►

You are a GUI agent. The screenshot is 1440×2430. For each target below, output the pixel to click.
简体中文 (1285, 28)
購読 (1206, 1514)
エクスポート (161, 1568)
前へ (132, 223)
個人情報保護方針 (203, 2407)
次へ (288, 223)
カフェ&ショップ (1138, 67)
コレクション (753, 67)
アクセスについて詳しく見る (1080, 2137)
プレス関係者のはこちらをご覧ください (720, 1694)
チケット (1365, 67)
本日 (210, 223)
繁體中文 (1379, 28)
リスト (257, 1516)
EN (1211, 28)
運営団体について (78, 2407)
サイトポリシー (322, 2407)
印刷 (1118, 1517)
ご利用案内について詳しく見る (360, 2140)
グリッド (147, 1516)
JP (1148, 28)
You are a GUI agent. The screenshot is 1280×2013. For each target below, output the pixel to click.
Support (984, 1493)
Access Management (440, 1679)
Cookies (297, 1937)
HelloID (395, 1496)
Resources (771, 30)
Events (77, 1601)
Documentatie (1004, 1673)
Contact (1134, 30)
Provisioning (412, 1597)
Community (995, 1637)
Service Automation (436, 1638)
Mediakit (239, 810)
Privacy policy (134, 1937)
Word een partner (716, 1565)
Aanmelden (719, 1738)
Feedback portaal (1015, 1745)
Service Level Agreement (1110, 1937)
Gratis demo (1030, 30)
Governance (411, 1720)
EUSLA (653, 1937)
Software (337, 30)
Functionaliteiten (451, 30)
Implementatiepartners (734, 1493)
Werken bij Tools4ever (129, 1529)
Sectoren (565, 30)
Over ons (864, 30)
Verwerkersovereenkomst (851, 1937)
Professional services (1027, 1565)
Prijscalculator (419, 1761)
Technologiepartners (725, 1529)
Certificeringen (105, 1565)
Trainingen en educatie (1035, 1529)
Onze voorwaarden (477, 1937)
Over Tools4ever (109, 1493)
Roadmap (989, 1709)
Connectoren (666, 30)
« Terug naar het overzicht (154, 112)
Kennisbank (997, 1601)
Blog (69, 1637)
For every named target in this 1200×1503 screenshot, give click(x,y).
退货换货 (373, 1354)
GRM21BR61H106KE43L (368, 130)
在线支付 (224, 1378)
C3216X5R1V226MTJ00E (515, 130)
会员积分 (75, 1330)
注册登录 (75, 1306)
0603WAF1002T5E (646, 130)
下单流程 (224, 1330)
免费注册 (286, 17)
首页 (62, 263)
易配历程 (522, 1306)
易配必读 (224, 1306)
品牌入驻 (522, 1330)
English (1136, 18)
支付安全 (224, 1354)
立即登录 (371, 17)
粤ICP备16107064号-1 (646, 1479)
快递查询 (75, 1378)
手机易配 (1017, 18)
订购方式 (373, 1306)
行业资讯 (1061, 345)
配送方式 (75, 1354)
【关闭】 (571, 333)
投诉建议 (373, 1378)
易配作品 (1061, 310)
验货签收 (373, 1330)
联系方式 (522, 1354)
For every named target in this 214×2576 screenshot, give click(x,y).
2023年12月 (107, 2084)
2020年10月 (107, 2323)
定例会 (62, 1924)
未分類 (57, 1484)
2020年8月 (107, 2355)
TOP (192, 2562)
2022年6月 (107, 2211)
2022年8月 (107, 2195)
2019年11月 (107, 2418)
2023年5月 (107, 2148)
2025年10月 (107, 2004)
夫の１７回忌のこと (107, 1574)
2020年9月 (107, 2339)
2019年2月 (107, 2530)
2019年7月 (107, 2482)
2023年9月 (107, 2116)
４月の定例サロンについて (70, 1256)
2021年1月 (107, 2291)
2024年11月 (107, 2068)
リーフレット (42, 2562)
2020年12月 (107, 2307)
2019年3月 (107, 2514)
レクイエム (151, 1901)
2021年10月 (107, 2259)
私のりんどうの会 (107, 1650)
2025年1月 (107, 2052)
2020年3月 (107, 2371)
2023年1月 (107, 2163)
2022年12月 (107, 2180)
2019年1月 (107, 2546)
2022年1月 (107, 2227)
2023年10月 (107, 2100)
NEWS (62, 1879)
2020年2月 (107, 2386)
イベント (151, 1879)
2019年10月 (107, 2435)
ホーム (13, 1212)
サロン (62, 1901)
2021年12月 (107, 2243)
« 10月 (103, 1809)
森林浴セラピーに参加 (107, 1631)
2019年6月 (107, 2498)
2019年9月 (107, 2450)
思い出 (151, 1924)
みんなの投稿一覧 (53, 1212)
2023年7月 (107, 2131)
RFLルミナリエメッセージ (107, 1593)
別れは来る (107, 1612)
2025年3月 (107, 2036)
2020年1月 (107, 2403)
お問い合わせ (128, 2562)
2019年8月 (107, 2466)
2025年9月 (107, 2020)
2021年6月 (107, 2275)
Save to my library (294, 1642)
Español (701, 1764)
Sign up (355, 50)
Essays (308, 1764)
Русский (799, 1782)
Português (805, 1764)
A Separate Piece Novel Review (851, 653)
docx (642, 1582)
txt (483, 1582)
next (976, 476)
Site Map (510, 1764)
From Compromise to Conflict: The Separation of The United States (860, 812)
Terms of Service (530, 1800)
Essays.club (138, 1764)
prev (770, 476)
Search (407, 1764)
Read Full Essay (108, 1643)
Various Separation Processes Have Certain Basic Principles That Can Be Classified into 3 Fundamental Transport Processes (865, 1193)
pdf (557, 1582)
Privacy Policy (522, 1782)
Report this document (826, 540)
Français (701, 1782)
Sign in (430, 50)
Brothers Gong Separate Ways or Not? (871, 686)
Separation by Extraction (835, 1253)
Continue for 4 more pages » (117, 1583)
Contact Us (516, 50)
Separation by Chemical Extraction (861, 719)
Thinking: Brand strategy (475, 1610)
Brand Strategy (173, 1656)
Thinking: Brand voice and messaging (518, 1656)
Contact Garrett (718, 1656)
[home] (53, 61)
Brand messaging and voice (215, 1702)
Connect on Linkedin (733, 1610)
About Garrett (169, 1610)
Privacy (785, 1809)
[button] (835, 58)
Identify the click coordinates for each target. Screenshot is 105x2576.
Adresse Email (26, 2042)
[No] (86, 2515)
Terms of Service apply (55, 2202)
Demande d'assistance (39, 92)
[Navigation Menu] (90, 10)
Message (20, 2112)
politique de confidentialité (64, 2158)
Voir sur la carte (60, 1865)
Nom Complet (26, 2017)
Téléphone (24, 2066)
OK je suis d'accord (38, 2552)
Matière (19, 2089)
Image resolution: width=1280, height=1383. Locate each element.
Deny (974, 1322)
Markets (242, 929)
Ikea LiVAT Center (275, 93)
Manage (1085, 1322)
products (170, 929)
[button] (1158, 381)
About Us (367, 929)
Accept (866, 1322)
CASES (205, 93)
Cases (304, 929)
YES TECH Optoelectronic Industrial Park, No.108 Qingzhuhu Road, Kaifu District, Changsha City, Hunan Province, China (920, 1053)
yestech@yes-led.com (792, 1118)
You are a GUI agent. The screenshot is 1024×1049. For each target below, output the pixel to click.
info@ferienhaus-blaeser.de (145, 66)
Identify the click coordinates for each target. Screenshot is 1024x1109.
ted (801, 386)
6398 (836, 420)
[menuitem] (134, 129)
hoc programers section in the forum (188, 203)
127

◄

Tarea: Por favor, dispón todas las líneas de los registros como una tabla en Markdown con dos columnas, «Número» para el número de fila y «Línea» para la línea, y omite las líneas en blanco.

Respuesta:
| Número | Línea |
|---|---|
| 1 | You are a GUI agent. The screenshot is 1440×2430. For each target below, output the pixel to click. |
| 2 | 简体中文 (1285, 28) |
| 3 | 購読 (1206, 1514) |
| 4 | エクスポート (161, 1568) |
| 5 | 前へ (132, 223) |
| 6 | 個人情報保護方針 (203, 2407) |
| 7 | 次へ (288, 223) |
| 8 | カフェ&ショップ (1138, 67) |
| 9 | コレクション (753, 67) |
| 10 | アクセスについて詳しく見る (1080, 2137) |
| 11 | プレス関係者のはこちらをご覧ください (720, 1694) |
| 12 | チケット (1365, 67) |
| 13 | 本日 (210, 223) |
| 14 | 繁體中文 (1379, 28) |
| 15 | リスト (257, 1516) |
| 16 | EN (1211, 28) |
| 17 | 運営団体について (78, 2407) |
| 18 | サイトポリシー (322, 2407) |
| 19 | 印刷 (1118, 1517) |
| 20 | ご利用案内について詳しく見る (360, 2140) |
| 21 | グリッド (147, 1516) |
| 22 | JP (1148, 28) |
| 23 | You are a GUI agent. The screenshot is 1280×2013. For each target below, output the pixel to click. |
| 24 | Support (984, 1493) |
| 25 | Access Management (440, 1679) |
| 26 | Cookies (297, 1937) |
| 27 | HelloID (395, 1496) |
| 28 | Resources (771, 30) |
| 29 | Events (77, 1601) |
| 30 | Documentatie (1004, 1673) |
| 31 | Contact (1134, 30) |
| 32 | Provisioning (412, 1597) |
| 33 | Community (995, 1637) |
| 34 | Service Automation (436, 1638) |
| 35 | Mediakit (239, 810) |
| 36 | Privacy policy (134, 1937) |
| 37 | Word een partner (716, 1565) |
| 38 | Aanmelden (719, 1738) |
| 39 | Feedback portaal (1015, 1745) |
| 40 | Service Level Agreement (1110, 1937) |
| 41 | Gratis demo (1030, 30) |
| 42 | Governance (411, 1720) |
| 43 | EUSLA (653, 1937) |
| 44 | Software (337, 30) |
| 45 | Functionaliteiten (451, 30) |
| 46 | Implementatiepartners (734, 1493) |
| 47 | Werken bij Tools4ever (129, 1529) |
| 48 | Sectoren (565, 30) |
| 49 | Over ons (864, 30) |
| 50 | Verwerkersovereenkomst (851, 1937) |
| 51 | Professional services (1027, 1565) |
| 52 | Prijscalculator (419, 1761) |
| 53 | Technologiepartners (725, 1529) |
| 54 | Certificeringen (105, 1565) |
| 55 | Trainingen en educatie (1035, 1529) |
| 56 | Onze voorwaarden (477, 1937) |
| 57 | Over Tools4ever (109, 1493) |
| 58 | Roadmap (989, 1709) |
| 59 | Connectoren (666, 30) |
| 60 | « Terug naar het overzicht (154, 112) |
| 61 | Kennisbank (997, 1601) |
| 62 | Blog (69, 1637) |
| 63 | For every named target in this 1200×1503 screenshot, give click(x,y). |
| 64 | 退货换货 (373, 1354) |
| 65 | GRM21BR61H106KE43L (368, 130) |
| 66 | 在线支付 (224, 1378) |
| 67 | C3216X5R1V226MTJ00E (515, 130) |
| 68 | 会员积分 (75, 1330) |
| 69 | 注册登录 (75, 1306) |
| 70 | 0603WAF1002T5E (646, 130) |
| 71 | 下单流程 (224, 1330) |
| 72 | 免费注册 (286, 17) |
| 73 | 首页 (62, 263) |
| 74 | 易配历程 (522, 1306) |
| 75 | 易配必读 (224, 1306) |
| 76 | 品牌入驻 (522, 1330) |
| 77 | English (1136, 18) |
| 78 | 支付安全 (224, 1354) |
| 79 | 立即登录 (371, 17) |
| 80 | 粤ICP备16107064号-1 (646, 1479) |
| 81 | 快递查询 (75, 1378) |
| 82 | 手机易配 (1017, 18) |
| 83 | 订购方式 (373, 1306) |
| 84 | 行业资讯 (1061, 345) |
| 85 | 配送方式 (75, 1354) |
| 86 | 【关闭】 (571, 333) |
| 87 | 投诉建议 (373, 1378) |
| 88 | 易配作品 (1061, 310) |
| 89 | 验货签收 (373, 1330) |
| 90 | 联系方式 (522, 1354) |
| 91 | For every named target in this 214×2576 screenshot, give click(x,y). |
| 92 | 2023年12月 (107, 2084) |
| 93 | 2020年10月 (107, 2323) |
| 94 | 定例会 (62, 1924) |
| 95 | 未分類 (57, 1484) |
| 96 | 2020年8月 (107, 2355) |
| 97 | TOP (192, 2562) |
| 98 | 2022年6月 (107, 2211) |
| 99 | 2022年8月 (107, 2195) |
| 100 | 2019年11月 (107, 2418) |
| 101 | 2023年5月 (107, 2148) |
| 102 | 2025年10月 (107, 2004) |
| 103 | 夫の１７回忌のこと (107, 1574) |
| 104 | 2020年9月 (107, 2339) |
| 105 | 2019年2月 (107, 2530) |
| 106 | 2019年7月 (107, 2482) |
| 107 | 2023年9月 (107, 2116) |
| 108 | ４月の定例サロンについて (70, 1256) |
| 109 | 2021年1月 (107, 2291) |
| 110 | 2024年11月 (107, 2068) |
| 111 | リーフレット (42, 2562) |
| 112 | 2020年12月 (107, 2307) |
| 113 | 2019年3月 (107, 2514) |
| 114 | レクイエム (151, 1901) |
| 115 | 2021年10月 (107, 2259) |
| 116 | 私のりんどうの会 (107, 1650) |
| 117 | 2025年1月 (107, 2052) |
| 118 | 2020年3月 (107, 2371) |
| 119 | 2023年1月 (107, 2163) |
| 120 | 2022年12月 (107, 2180) |
| 121 | 2019年1月 (107, 2546) |
| 122 | 2022年1月 (107, 2227) |
| 123 | 2023年10月 (107, 2100) |
| 124 | NEWS (62, 1879) |
| 125 | 2020年2月 (107, 2386) |
| 126 | イベント (151, 1879) |
| 127 | 2019年10月 (107, 2435) |
| 128 | ホーム (13, 1212) |
| 129 | サロン (62, 1901) |
| 130 | 2021年12月 (107, 2243) |
| 131 | « 10月 (103, 1809) |
| 132 | 森林浴セラピーに参加 (107, 1631) |
| 133 | 2019年6月 (107, 2498) |
| 134 | 2019年9月 (107, 2450) |
| 135 | 思い出 (151, 1924) |
| 136 | みんなの投稿一覧 (53, 1212) |
| 137 | 2023年7月 (107, 2131) |
| 138 | RFLルミナリエメッセージ (107, 1593) |
| 139 | 別れは来る (107, 1612) |
| 140 | 2025年3月 (107, 2036) |
| 141 | 2020年1月 (107, 2403) |
| 142 | お問い合わせ (128, 2562) |
| 143 | 2019年8月 (107, 2466) |
| 144 | 2025年9月 (107, 2020) |
| 145 | 2021年6月 (107, 2275) |
| 146 | Save to my library (294, 1642) |
| 147 | Español (701, 1764) |
| 148 | Sign up (355, 50) |
| 149 | Essays (308, 1764) |
| 150 | Русский (799, 1782) |
| 151 | Português (805, 1764) |
| 152 | A Separate Piece Novel Review (851, 653) |
| 153 | docx (642, 1582) |
| 154 | txt (483, 1582) |
| 155 | next (976, 476) |
| 156 | Site Map (510, 1764) |
| 157 | From Compromise to Conflict: The Separation of The United States (860, 812) |
| 158 | Terms of Service (530, 1800) |
| 159 | Essays.club (138, 1764) |
| 160 | prev (770, 476) |
| 161 | Search (407, 1764) |
| 162 | Read Full Essay (108, 1643) |
| 163 | Various Separation Processes Have Certain Basic Principles That Can Be Classified into 3 Fundamental Transport Processes (865, 1193) |
| 164 | pdf (557, 1582) |
| 165 | Privacy Policy (522, 1782) |
| 166 | Report this document (826, 540) |
| 167 | Français (701, 1782) |
| 168 | Sign in (430, 50) |
| 169 | Brothers Gong Separate Ways or Not? (871, 686) |
| 170 | Separation by Extraction (835, 1253) |
| 171 | Continue for 4 more pages » (117, 1583) |
| 172 | Contact Us (516, 50) |
| 173 | Separation by Chemical Extraction (861, 719) |
| 174 | Thinking: Brand strategy (475, 1610) |
| 175 | Brand Strategy (173, 1656) |
| 176 | Thinking: Brand voice and messaging (518, 1656) |
| 177 | Contact Garrett (718, 1656) |
| 178 | [home] (53, 61) |
| 179 | Brand messaging and voice (215, 1702) |
| 180 | Connect on Linkedin (733, 1610) |
| 181 | About Garrett (169, 1610) |
| 182 | Privacy (785, 1809) |
| 183 | [button] (835, 58) |
| 184 | Identify the click coordinates for each target. Screenshot is 105x2576. |
| 185 | Adresse Email (26, 2042) |
| 186 | [No] (86, 2515) |
| 187 | Terms of Service apply (55, 2202) |
| 188 | Demande d'assistance (39, 92) |
| 189 | [Navigation Menu] (90, 10) |
| 190 | Message (20, 2112) |
| 191 | politique de confidentialité (64, 2158) |
| 192 | Voir sur la carte (60, 1865) |
| 193 | Nom Complet (26, 2017) |
| 194 | Téléphone (24, 2066) |
| 195 | OK je suis d'accord (38, 2552) |
| 196 | Matière (19, 2089) |
| 197 | Image resolution: width=1280, height=1383. Locate each element. |
| 198 | Deny (974, 1322) |
| 199 | Markets (242, 929) |
| 200 | Ikea LiVAT Center (275, 93) |
| 201 | Manage (1085, 1322) |
| 202 | products (170, 929) |
| 203 | [button] (1158, 381) |
| 204 | About Us (367, 929) |
| 205 | Accept (866, 1322) |
| 206 | CASES (205, 93) |
| 207 | Cases (304, 929) |
| 208 | YES TECH Optoelectronic Industrial Park, No.108 Qingzhuhu Road, Kaifu District, Changsha City, Hunan Province, China (920, 1053) |
| 209 | yestech@yes-led.com (792, 1118) |
| 210 | You are a GUI agent. The screenshot is 1024×1049. For each target below, output the pixel to click. |
| 211 | info@ferienhaus-blaeser.de (145, 66) |
| 212 | Identify the click coordinates for each target. Screenshot is 1024x1109. |
| 213 | ted (801, 386) |
| 214 | 6398 (836, 420) |
| 215 | [menuitem] (134, 129) |
| 216 | hoc programers section in the forum (188, 203) |
| 217 | 127 |